Collected data entries
□ □ □ □

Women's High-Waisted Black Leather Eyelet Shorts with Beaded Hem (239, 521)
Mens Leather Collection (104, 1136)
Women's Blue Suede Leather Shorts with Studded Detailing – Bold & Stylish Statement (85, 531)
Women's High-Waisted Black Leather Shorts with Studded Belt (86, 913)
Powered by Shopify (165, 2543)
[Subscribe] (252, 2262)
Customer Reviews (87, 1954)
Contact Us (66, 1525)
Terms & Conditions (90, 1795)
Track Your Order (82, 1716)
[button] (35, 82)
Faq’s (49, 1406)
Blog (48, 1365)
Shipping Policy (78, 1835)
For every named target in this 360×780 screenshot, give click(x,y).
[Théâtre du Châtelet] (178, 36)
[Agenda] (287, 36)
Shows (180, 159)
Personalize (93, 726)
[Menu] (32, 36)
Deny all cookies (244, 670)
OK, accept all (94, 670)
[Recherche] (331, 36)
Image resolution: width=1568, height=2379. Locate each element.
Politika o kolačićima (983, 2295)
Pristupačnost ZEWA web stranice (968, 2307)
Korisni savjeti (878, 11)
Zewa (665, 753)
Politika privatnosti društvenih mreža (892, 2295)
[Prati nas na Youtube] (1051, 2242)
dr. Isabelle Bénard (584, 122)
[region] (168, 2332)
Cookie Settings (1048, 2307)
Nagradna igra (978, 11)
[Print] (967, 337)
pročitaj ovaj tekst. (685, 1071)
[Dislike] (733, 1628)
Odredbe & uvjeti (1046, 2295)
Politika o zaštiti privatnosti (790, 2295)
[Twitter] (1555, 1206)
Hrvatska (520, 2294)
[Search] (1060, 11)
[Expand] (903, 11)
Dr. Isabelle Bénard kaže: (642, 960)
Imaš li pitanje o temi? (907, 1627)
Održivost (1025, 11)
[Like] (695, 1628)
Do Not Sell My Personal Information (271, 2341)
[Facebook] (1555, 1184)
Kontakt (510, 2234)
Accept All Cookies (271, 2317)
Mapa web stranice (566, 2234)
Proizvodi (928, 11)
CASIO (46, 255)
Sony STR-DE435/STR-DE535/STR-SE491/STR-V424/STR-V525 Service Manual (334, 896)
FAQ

□ □ □ □

▸ WHAT THIS TASK INVOLVES
Your task is to collect every line above that contains the word "Black".

▸ COMPLETED TASK
Women's High-Waisted Black Leather Eyelet Shorts with Beaded Hem (239, 521)
Women's High-Waisted Black Leather Shorts with Studded Belt (86, 913)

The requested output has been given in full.